Des explications, somme toute, réconfortantes : les victimes d'un côté, les coupables de l'autre, tout se tient, et pourtant ...
Toutes ces zones résidentielles qui flambent en Australie aujourd'hui, hier et sans doute demain, en Californie, en Grèce, en Provence, présentent le même aspect avant le feu : un paysage de forêt dégradée parsemée de maisons récentes et coquettes.
Un coup d'oeil suffit pour comprendre que le danger est là et se demander quel aménageur inconscient a pu faire ou laisser faire ça.
         Voyons le tableau.
Après avoir longtemps représenté la modernité, le progrès, la civilisation, les villes n'ont plus la cote.
Pendant la deuxième moitié du vingtième siècle, la mécanisation de l'agriculture et la progression des secteurs secondaire puis tertiaire ont fait grossir les villes. Il a fallu loger très rapidement une population nombreuse aux moyens limités, faire ce qu'il est convenu d'appeler du logement social. A quelques exceptions près, le résultat est calamiteux : des quartiers mal pensés, tristes et laids, où la désespérance ennuyée des uns le dispute à la délinquance des autres.
Les classes moyennes, pas vraiment riches mais sorties de la pauvreté éprouvent à leur égard une formidable répulsion. Où vivre ailleurs ?

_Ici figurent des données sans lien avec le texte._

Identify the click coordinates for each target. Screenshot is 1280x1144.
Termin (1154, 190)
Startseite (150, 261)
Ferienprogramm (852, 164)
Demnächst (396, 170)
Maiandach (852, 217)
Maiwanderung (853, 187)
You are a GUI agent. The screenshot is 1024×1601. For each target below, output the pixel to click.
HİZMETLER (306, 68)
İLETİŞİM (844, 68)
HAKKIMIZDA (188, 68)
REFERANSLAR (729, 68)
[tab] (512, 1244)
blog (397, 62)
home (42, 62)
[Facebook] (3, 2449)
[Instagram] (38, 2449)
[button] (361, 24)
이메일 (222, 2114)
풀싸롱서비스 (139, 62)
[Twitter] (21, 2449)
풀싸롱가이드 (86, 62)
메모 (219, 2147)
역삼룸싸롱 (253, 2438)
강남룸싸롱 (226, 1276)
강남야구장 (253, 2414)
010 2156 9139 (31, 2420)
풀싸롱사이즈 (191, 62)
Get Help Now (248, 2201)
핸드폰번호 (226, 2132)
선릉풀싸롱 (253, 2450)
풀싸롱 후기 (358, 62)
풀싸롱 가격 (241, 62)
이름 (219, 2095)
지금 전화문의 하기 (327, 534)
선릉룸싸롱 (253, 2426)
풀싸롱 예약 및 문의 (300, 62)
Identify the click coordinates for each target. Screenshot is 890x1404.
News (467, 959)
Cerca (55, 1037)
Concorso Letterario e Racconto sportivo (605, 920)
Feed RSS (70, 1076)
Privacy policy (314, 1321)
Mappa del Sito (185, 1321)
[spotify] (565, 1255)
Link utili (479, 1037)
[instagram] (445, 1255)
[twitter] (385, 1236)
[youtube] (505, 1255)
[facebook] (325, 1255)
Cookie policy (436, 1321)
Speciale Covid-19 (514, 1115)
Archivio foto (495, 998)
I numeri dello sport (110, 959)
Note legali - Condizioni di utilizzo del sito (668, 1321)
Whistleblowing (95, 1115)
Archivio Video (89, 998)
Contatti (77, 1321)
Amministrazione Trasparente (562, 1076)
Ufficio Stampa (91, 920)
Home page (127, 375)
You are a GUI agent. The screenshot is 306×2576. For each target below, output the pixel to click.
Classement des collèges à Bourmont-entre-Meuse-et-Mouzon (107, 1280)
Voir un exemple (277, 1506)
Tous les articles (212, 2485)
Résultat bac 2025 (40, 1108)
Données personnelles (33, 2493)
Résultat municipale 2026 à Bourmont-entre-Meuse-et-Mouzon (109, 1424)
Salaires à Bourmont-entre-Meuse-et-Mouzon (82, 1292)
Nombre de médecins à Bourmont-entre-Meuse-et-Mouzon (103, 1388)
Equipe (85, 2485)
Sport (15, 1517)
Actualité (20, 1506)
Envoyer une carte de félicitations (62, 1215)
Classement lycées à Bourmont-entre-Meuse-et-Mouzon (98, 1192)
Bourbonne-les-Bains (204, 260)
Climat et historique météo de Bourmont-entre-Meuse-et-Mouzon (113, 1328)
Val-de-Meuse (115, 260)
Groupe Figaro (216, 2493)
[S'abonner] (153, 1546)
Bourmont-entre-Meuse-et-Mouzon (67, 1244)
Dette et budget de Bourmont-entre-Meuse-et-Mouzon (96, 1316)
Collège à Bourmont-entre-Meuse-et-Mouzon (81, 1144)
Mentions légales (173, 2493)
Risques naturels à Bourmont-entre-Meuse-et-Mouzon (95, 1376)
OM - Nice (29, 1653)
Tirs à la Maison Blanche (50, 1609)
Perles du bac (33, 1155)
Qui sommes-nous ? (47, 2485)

- Au centre-ville ? A peu près réservé au commerce chic et de moins en moins résidentiel, il est devenu trop cher pour la petite bourgeoisie,
- Hors de la ville ? Il faut sortir de la proche périphérie. Ses fameuses banlieues n'attirent personne, n'y vivent que ceux qui n'ont pas le choix.
Par chance, du moins pour le moment, la voiture et son carburant sont à la portée de beaucoup. Il est devenu possible d'habiter très loin de son lieu de travail.
C'est une vraie rupture avec le passé. Il y a moins d'un siècle, lorsqu'on était paysan, on vivait au milieu des champs et ceux qui travaillaient à l'usine habitaient à son ombre, patron comme ouvriers.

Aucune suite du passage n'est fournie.